Esenstan argued with great scholarly passion that the penis is an overwhelmingly positive symbol throughout religious and artistic history. He posited that perhaps the culprits "were reacting with bourgeois conventionality in labeling challenging art as subversive. Or maybe they were acting on some radical women’s liberation agenda that requires the destruction of visible symbols of male virility." The article concluded that though "the phallus might be threatening as a reminder of the subjugation of women by the hard-hearted, monolithic patriarchy," if such a happy circumstance was to ever again occur in Harvard Yard, "the phallus breakers should keep their hands off."

Surprisingly, the snowpenis' obituary inspired one of the perpetrators to confess to her actions. There is no way I could possibly do justice to the nobility of her cause, so here, in her own words and in full, is the Great Ballbreaker herself, Amy E. Keel:

To the editors:

I, Amy Elise Keel, proudly own up to the fact that it was indeed me—with my roommate—who dismantled the obscene snow penis “sculpture” in Tercentenary Theater. To call this a “cowardly act of vandalism,” as does Jonathan H. Esensten ’04 in his opinion piece, is absurd (Comment, “The Broken Phallus of Harvard Yard,” Feb. 19).

The penis “sculpture” was not an official Harvard installation, and the men who put it up had no permission to do so. It was perfectly within my rights to take down this object which was incredibly offensive to me. As a student of Harvard University, neither I, nor any other woman, should have to see this obscene and grossly inappropriate thing on my way to class. No one should have to be subjected to an erect penis without his or her express permission or consent.

Many women and men, including myself, are the victims of sexual assault, child sexual abuse and rape. The unwanted image of an erect penis is an implied threat; it means that we, as women, must be subject to erect penises whether we like it or not. There was nothing “challenging” or “subversive” about the penis. The only thing it did was create an uncomfortable environment for the women of Harvard University.

Once again-—what my roommate and I did was not cowardly, but instead quite brave.
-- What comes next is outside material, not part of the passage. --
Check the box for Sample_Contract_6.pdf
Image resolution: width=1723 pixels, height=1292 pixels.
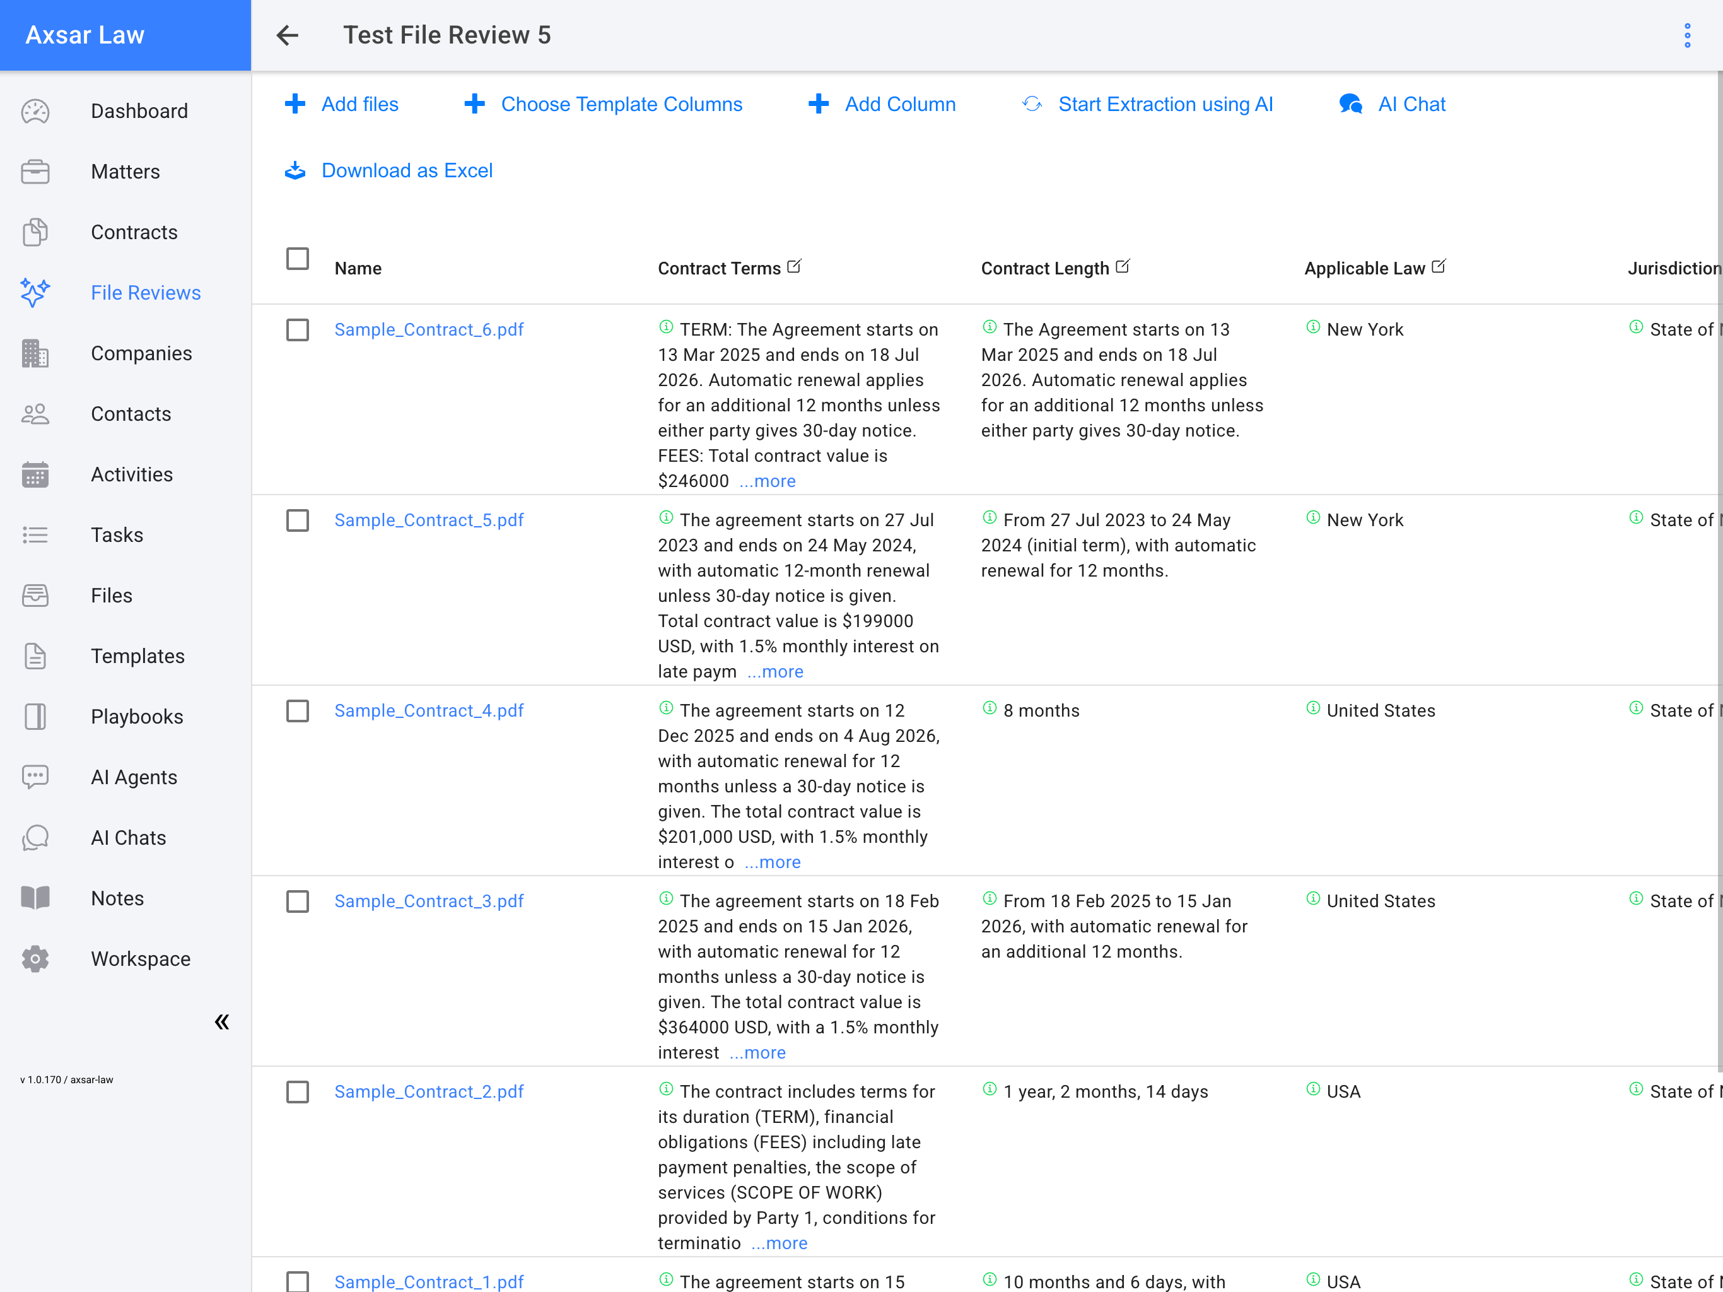tap(298, 330)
This penis was not the “symbol of peace,” of which Esensten writes in his comment. These men felt that it was their right to build this pornographic sculpture whose only purpose could be to assert male dominance. I am dismayed that The Crimson chose to both publish the picture of the snow penis and Esensten’s commentary, both of which were extremely offensive.

Amy E. Keel ’04

Feb. 20, 2003

Let the record show that I very nearly wet my pants laughing as I read this. All of it. Every last passionate, earnest sentence of this, the Great Phallic Upheaval of 2003.
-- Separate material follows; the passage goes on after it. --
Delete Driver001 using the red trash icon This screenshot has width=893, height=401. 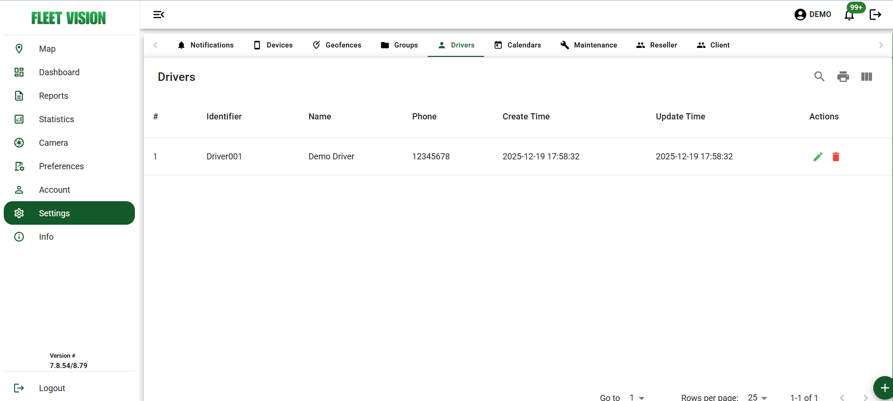point(836,157)
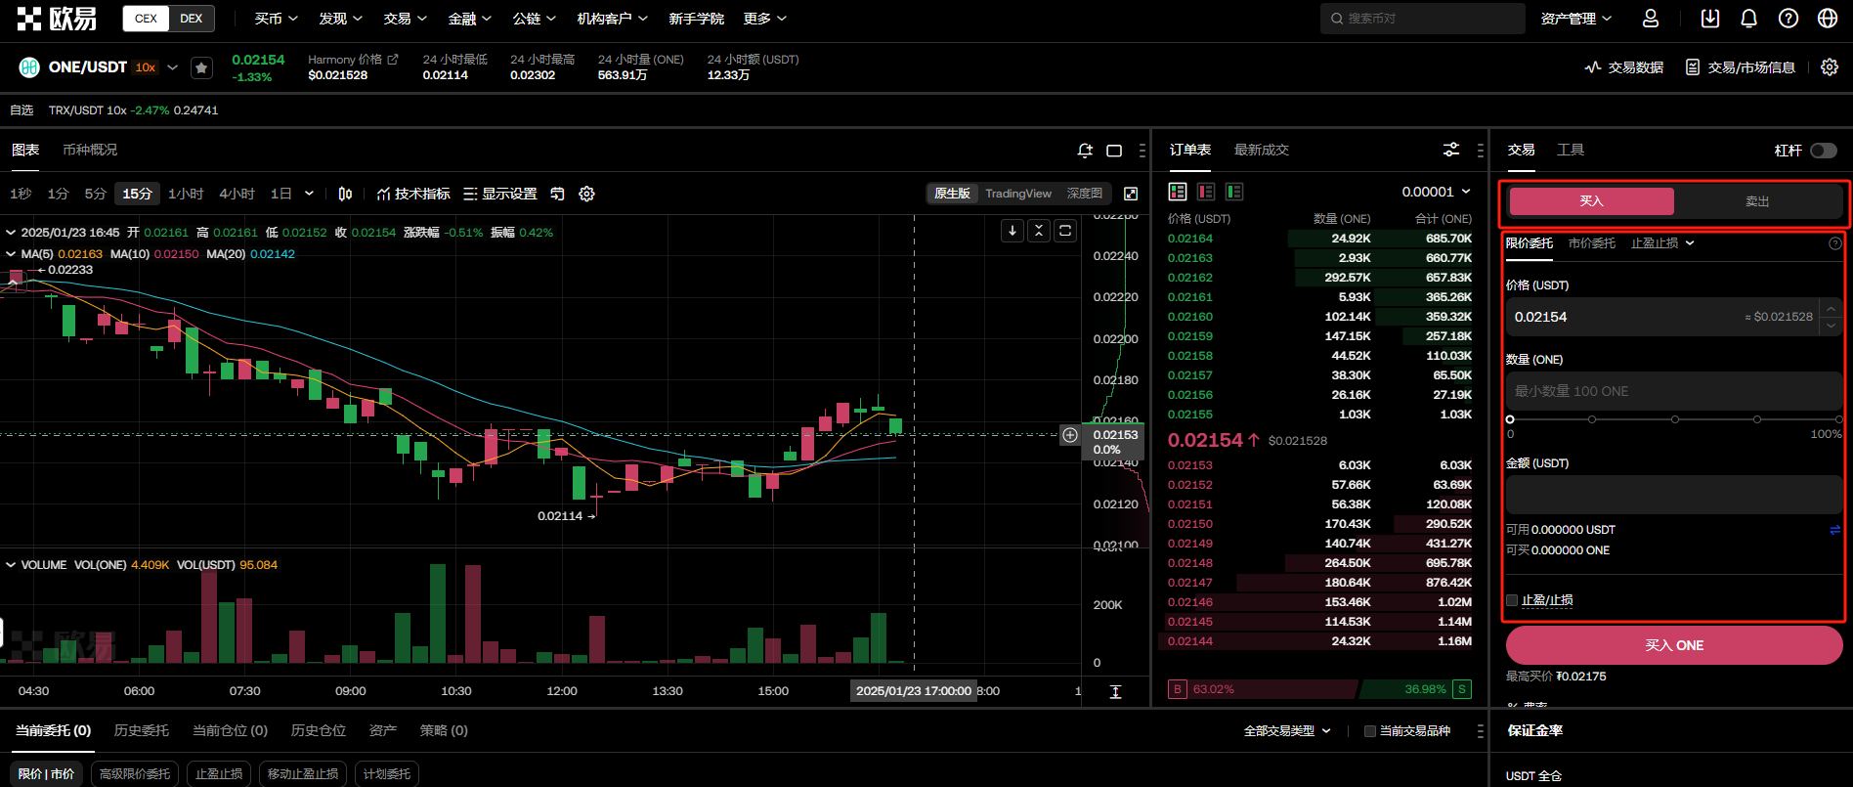Toggle the 杠杆 leverage switch

[1823, 151]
Let the record also show that I am glad that I can rest fully assured that the future leaders of the Free World will be able to prudently dispatch any menacing nine-foot ice-penises. The parents of these freedom fighters must be so proud to know that their 150,000 dollars in tuition fees are funding such heroic and laudable efforts!

Now if you'll excuse me, I have an ice sculpture to make...

For a picture and the latest news on the debate, check out But don't say I didn't warn you.
Update, 2007: I linked to this node for a daylog and found that the majority of really funny nodeshells and nodes I used for this writeup are gone. That's sad.